**WARNING** The content in this topic could trigger you. Domestic violence can be a highly emotionally charged issue.
This information is meant to educate those who have experienced this type of abuse and for those who have witnessed loved ones go through this type of toxic relationship—or may still be in the throes of a relationship involving domestic violence. It is not my intention to add my voice the countless others who disparage domestic violence. There is a time and place for that but that is not here.
If you’re in a relationship where domestic violence has or is occurring or if you have watched or are still watching a loved one in a bad relationship and don’t know why they stay, this if for you.
First, it is essential to identify where the abused person is mentally
Here are the 5 different stages people experience with domestic violence:
Stage 1 Stage of Confusion
Stage 2 Stage of Grace
Stage 3 Stage of Acceptance
Stage 4 Stage of Unacceptance
Stage 5 Stage of Action
First is the stage of confusion which is typically the shortest stage. Depending on one’s unique set of circumstances, this stage could last an hour to several weeks. Typically, the confusion occurs after the first incident of domestic abuse. In this stage, you typically ask “why?”; Why did they hit me? What did I do? Or other questions to that effect.

****************

Your assignment: Extend the text on the stages of domestic violence, starting after its last sentence.

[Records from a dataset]

****************

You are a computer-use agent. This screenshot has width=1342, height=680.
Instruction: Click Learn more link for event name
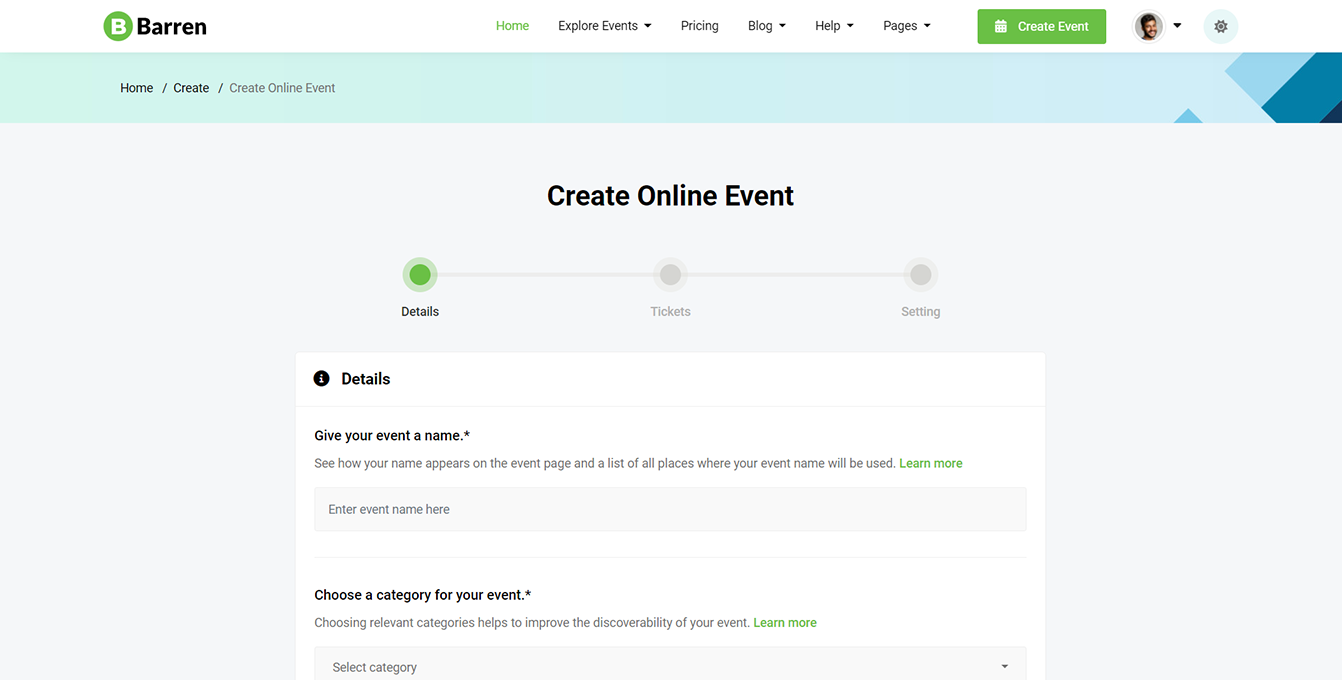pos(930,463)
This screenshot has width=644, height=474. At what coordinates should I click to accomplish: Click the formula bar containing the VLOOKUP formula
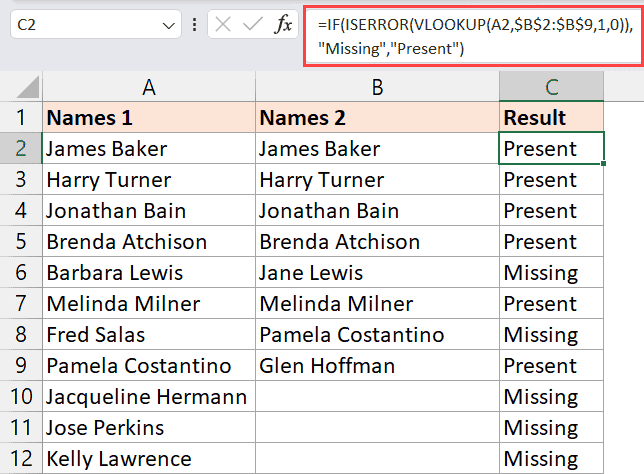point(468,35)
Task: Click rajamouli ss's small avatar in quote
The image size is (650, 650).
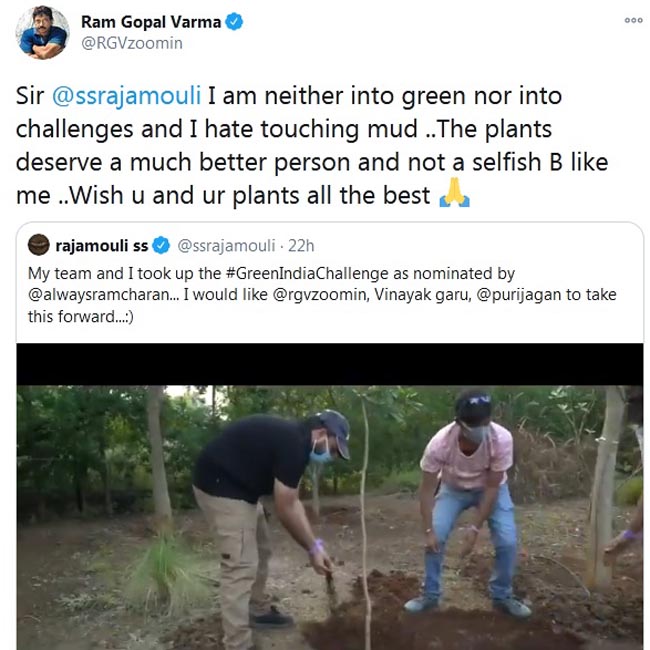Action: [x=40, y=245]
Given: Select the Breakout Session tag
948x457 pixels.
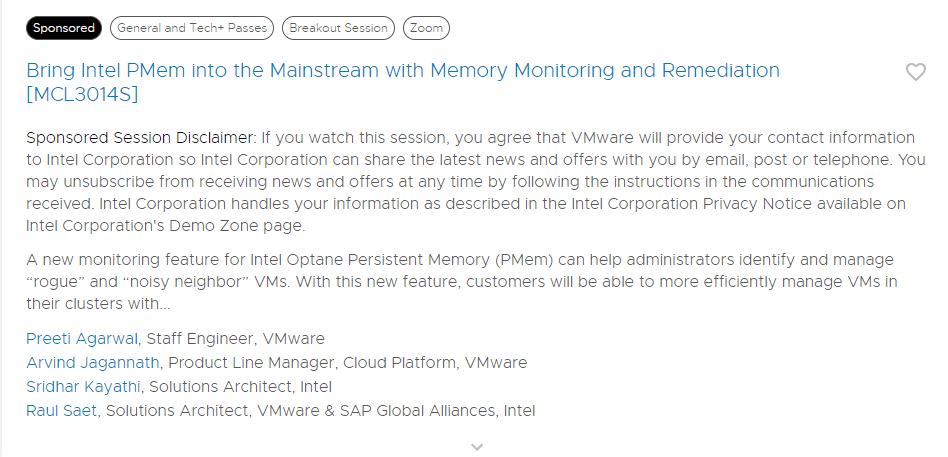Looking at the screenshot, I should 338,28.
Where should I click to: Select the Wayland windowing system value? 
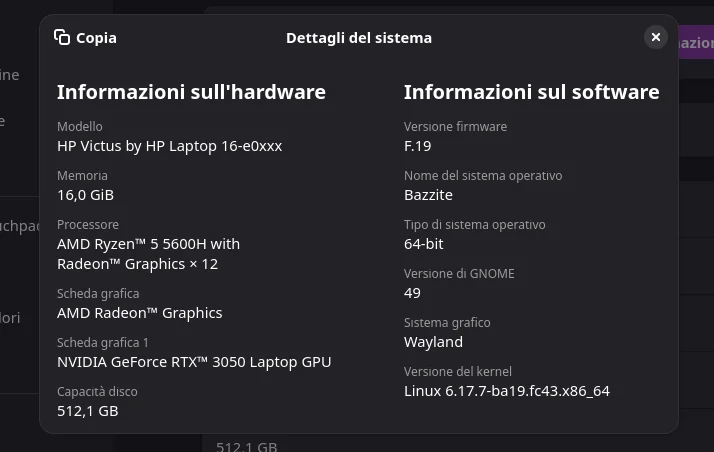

****************

Answer to this problem:
Next comes the stage of grace. In this stage, one has typically asked the “why” question. They may not actually know why they are being abused and generally, they still believe that their abuser is a good person. They are willing to give them the benefit of the doubt.
“He was probably tired” or “I really pissed her off so of course she took a swing at me”.
In this stage, one honestly believes that the abuse was a one-time event or that the violence will dissipate on its own. Typically, people in this stage do not share that they are being hurt. If they truly believe it will end soon why make trouble?
Eventually they stop believing it will ever change.
At this point, the abused enters stage 3: acceptance. People in this stage may have some understanding that they don’t like what is happening but the abuse makes sense to them. They have been manipulated to believe that their abuse is logical. Typically, people in this stage want to talk to friends or family about the abuse but, when they do bring it up, no one accepts their reasoning as to why the abuse is acceptable. The most common advice they receive from those in whom they have confided is to leave.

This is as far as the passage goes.